[Records for locating words and elements]
+-------+
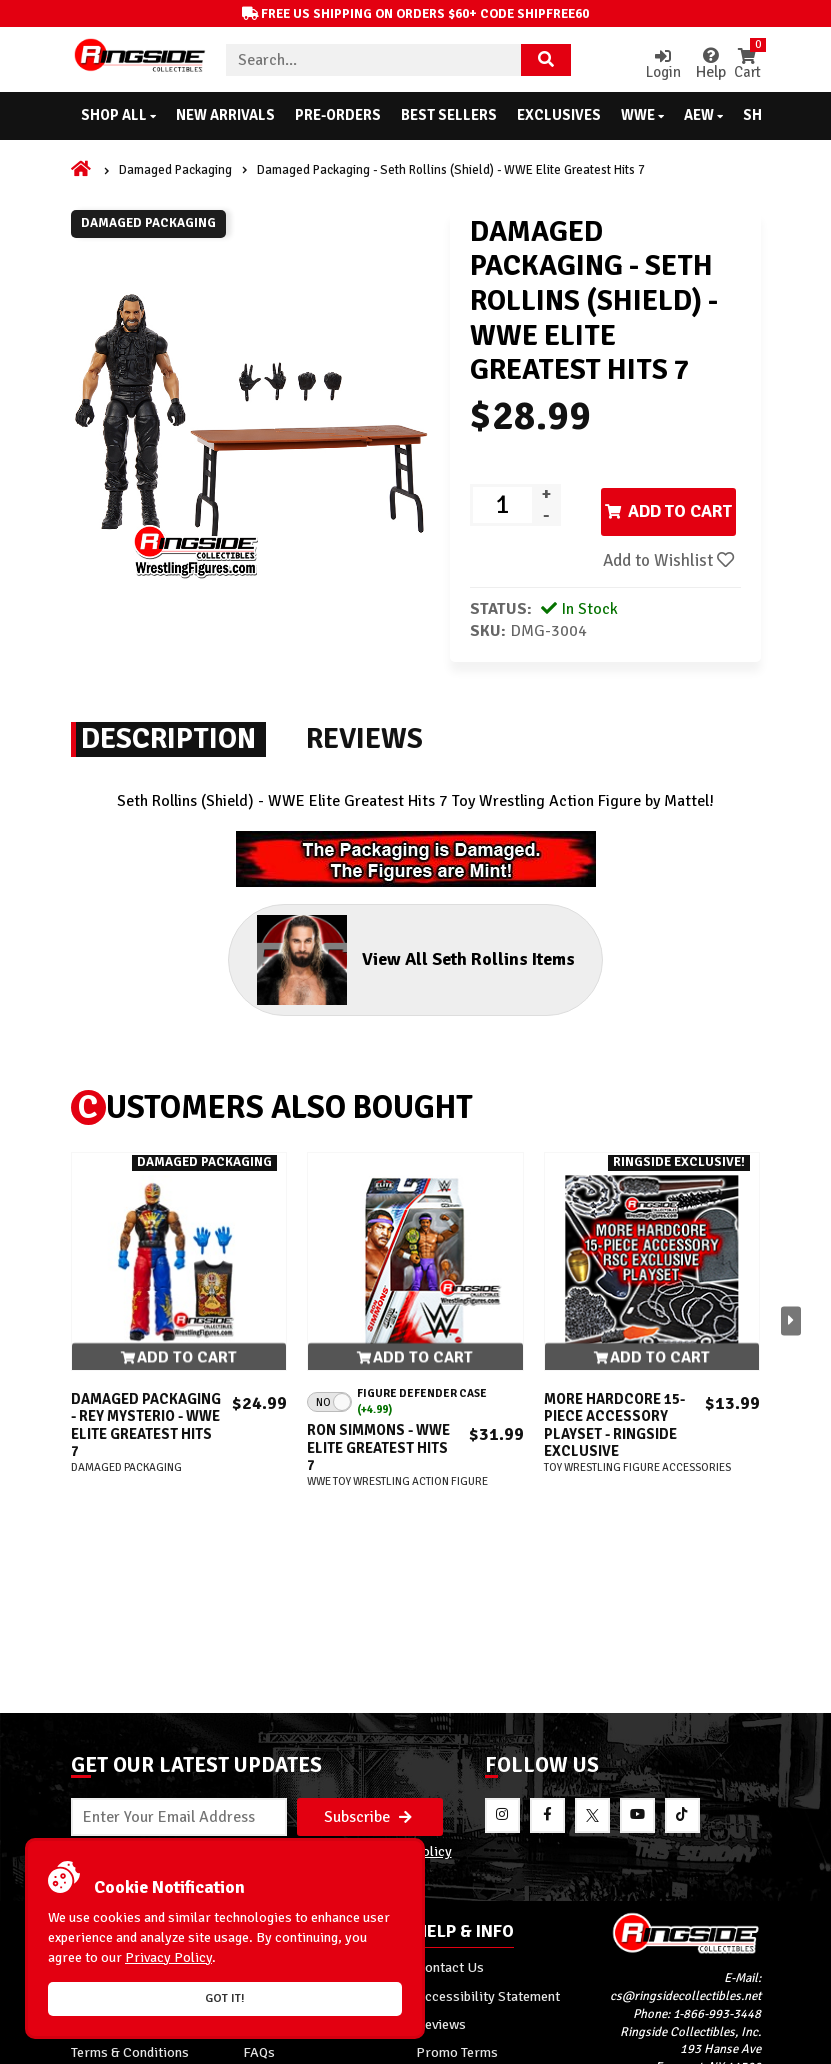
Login (652, 64)
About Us (271, 1828)
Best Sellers (449, 115)
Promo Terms (457, 1913)
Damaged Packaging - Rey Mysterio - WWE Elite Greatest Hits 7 (146, 1475)
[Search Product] (546, 60)
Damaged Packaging (175, 170)
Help (701, 64)
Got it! (225, 1998)
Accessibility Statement (488, 1856)
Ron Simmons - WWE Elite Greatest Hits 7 (378, 1497)
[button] (791, 1370)
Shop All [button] (118, 115)
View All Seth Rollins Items (396, 1006)
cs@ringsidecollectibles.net (685, 1857)
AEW (703, 115)
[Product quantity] (502, 505)
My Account (107, 1828)
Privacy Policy (407, 1712)
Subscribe (368, 1676)
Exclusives (559, 115)
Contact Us (450, 1828)
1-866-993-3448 (717, 1875)
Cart (746, 64)
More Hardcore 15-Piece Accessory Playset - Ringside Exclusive (614, 1475)
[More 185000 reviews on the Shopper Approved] (721, 2046)
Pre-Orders (338, 115)
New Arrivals (225, 115)
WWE (642, 115)
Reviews (441, 1885)
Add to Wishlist (558, 602)
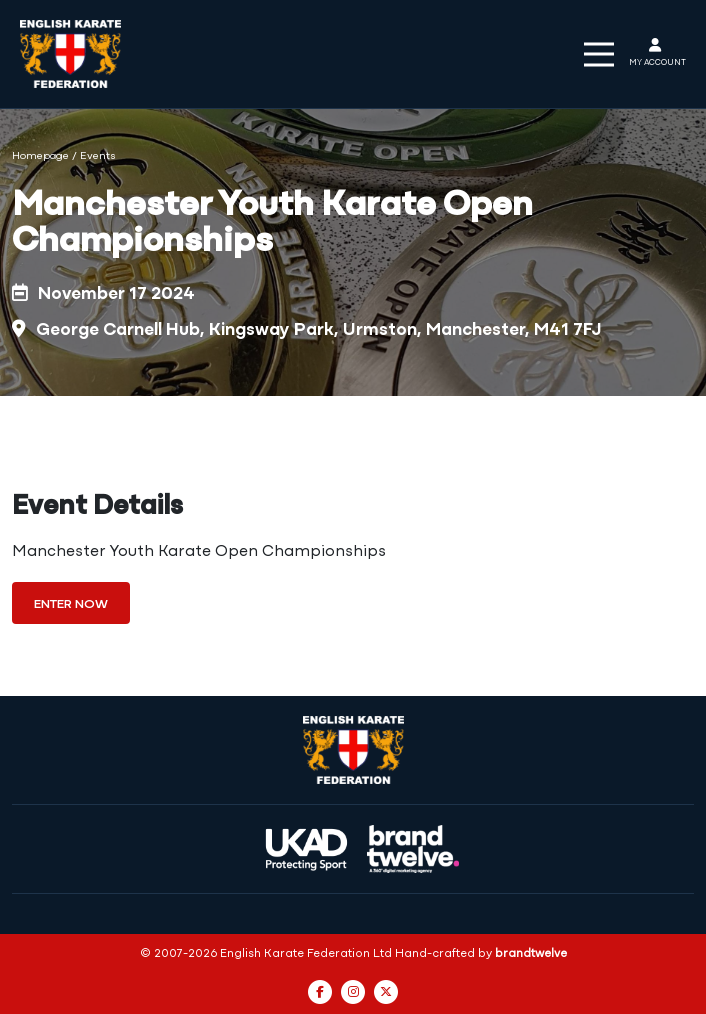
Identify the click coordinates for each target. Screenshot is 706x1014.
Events (98, 156)
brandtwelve (531, 954)
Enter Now (71, 604)
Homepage (40, 156)
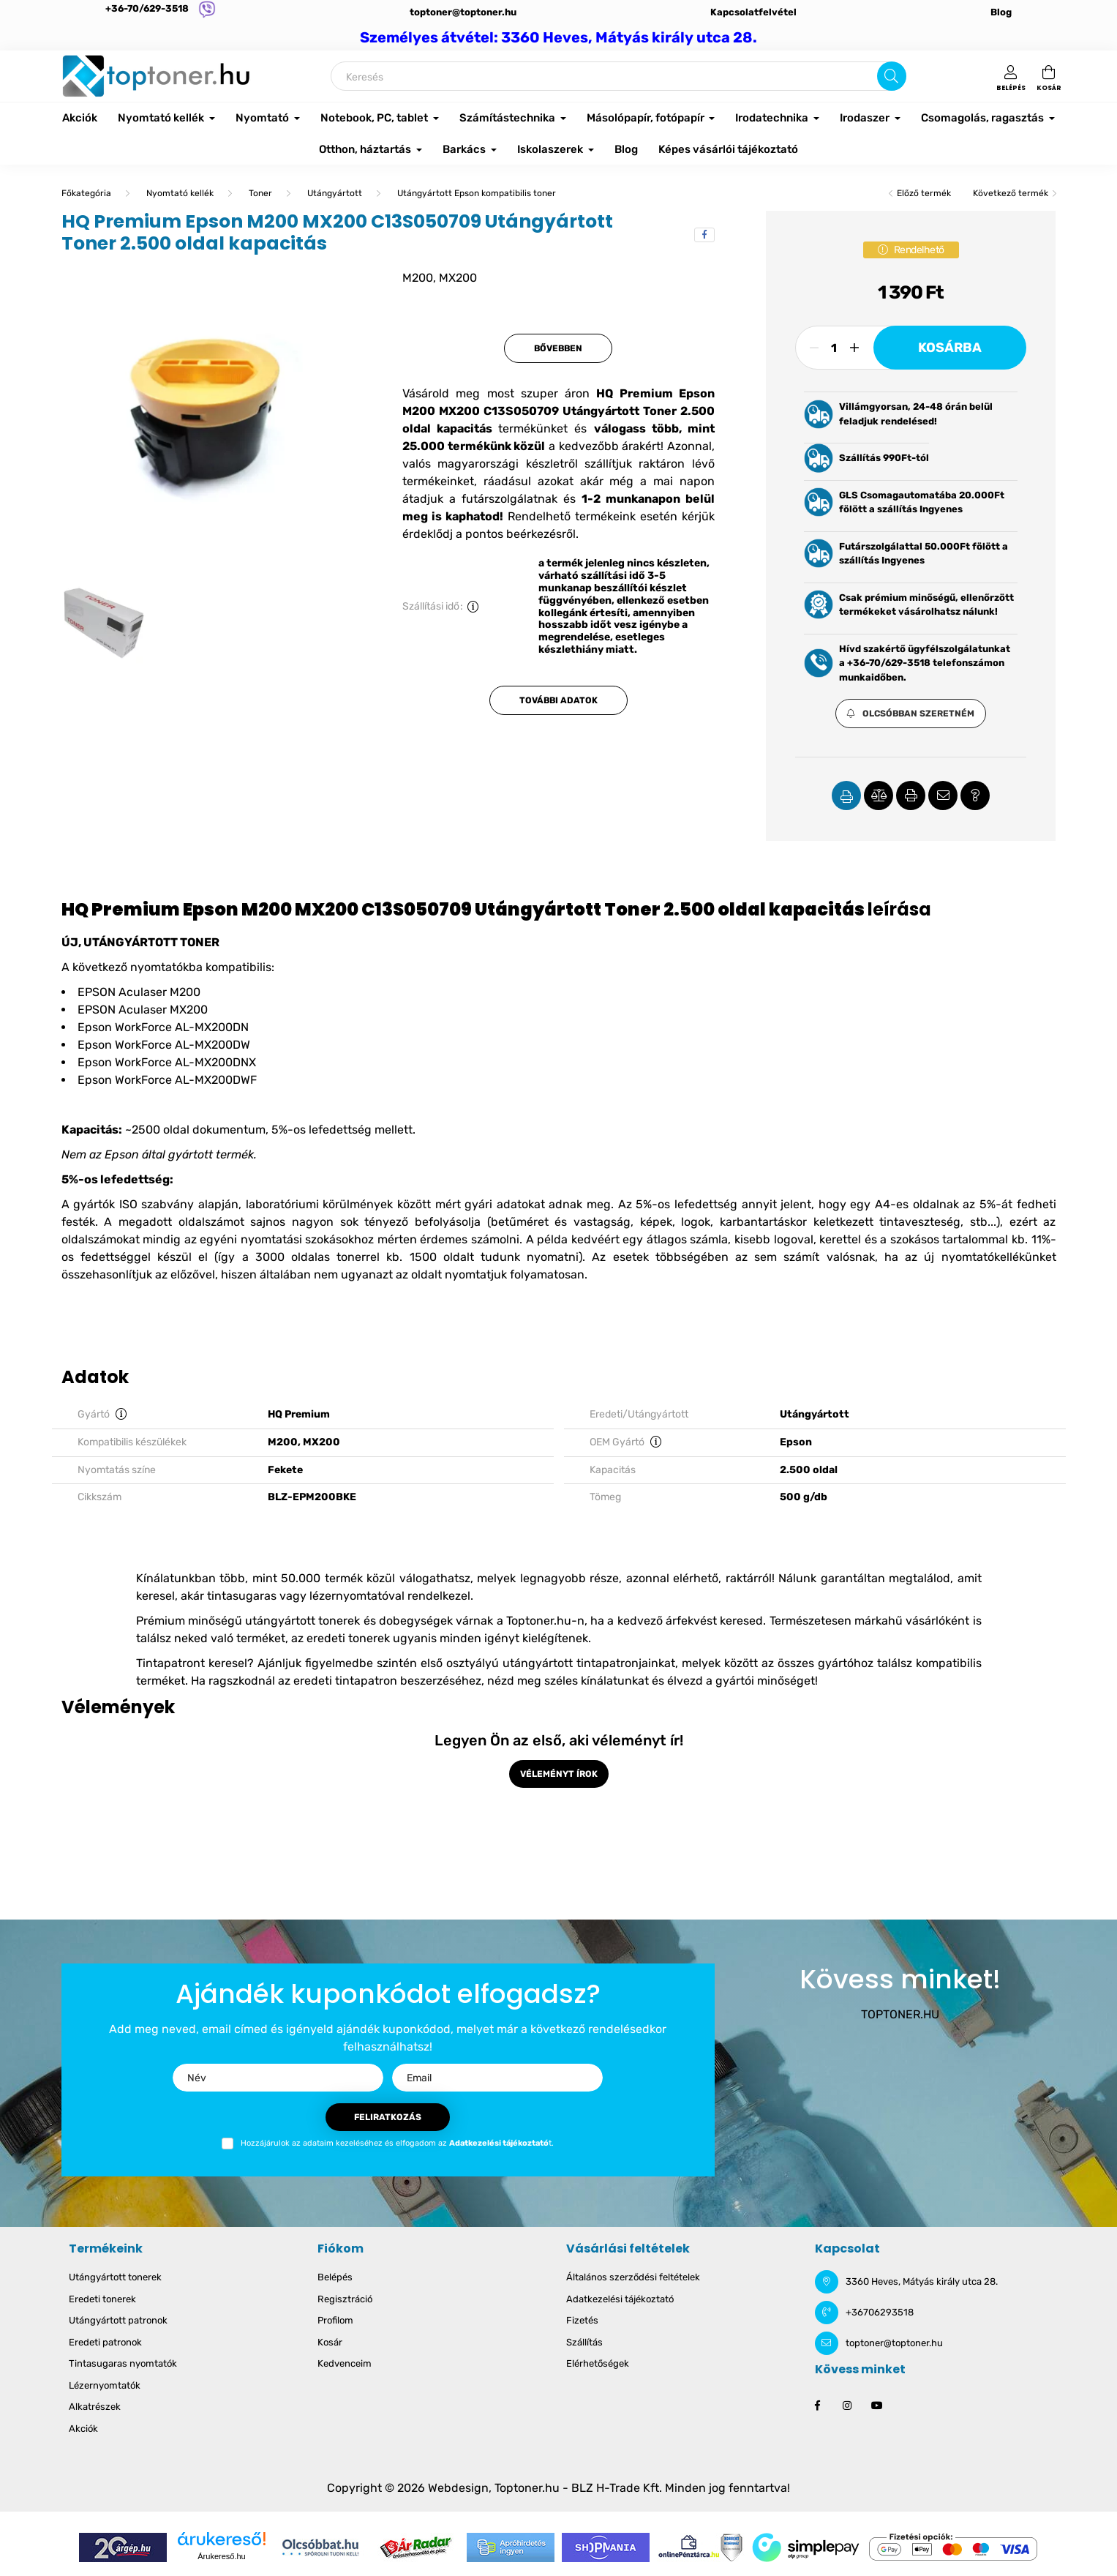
+-------+
Express every line of the records above as a JSON list of strings, one string per line, with blank lines omitted. Leave the pictures out of the list.

[
  "Login (652, 64)",
  "About Us (271, 1828)",
  "Best Sellers (449, 115)",
  "Promo Terms (457, 1913)",
  "Damaged Packaging - Rey Mysterio - WWE Elite Greatest Hits 7 (146, 1475)",
  "[Search Product] (546, 60)",
  "Damaged Packaging (175, 170)",
  "Help (701, 64)",
  "Got it! (225, 1998)",
  "Accessibility Statement (488, 1856)",
  "Ron Simmons - WWE Elite Greatest Hits 7 (378, 1497)",
  "[button] (791, 1370)",
  "Shop All [button] (118, 115)",
  "View All Seth Rollins Items (396, 1006)",
  "cs@ringsidecollectibles.net (685, 1857)",
  "AEW (703, 115)",
  "[Product quantity] (502, 505)",
  "My Account (107, 1828)",
  "Privacy Policy (407, 1712)",
  "Subscribe (368, 1676)",
  "Exclusives (559, 115)",
  "Contact Us (450, 1828)",
  "1-866-993-3448 (717, 1875)",
  "Cart (746, 64)",
  "More Hardcore 15-Piece Accessory Playset - Ringside Exclusive (614, 1475)",
  "[More 185000 reviews on the Shopper Approved] (721, 2046)",
  "Pre-Orders (338, 115)",
  "New Arrivals (225, 115)",
  "WWE (642, 115)",
  "Reviews (441, 1885)",
  "Add to Wishlist (558, 602)",
  "Identify the click coordinates for each target. Screenshot is 706x1014.",
  "Events (98, 156)",
  "brandtwelve (531, 954)",
  "Enter Now (71, 604)",
  "Homepage (40, 156)"
]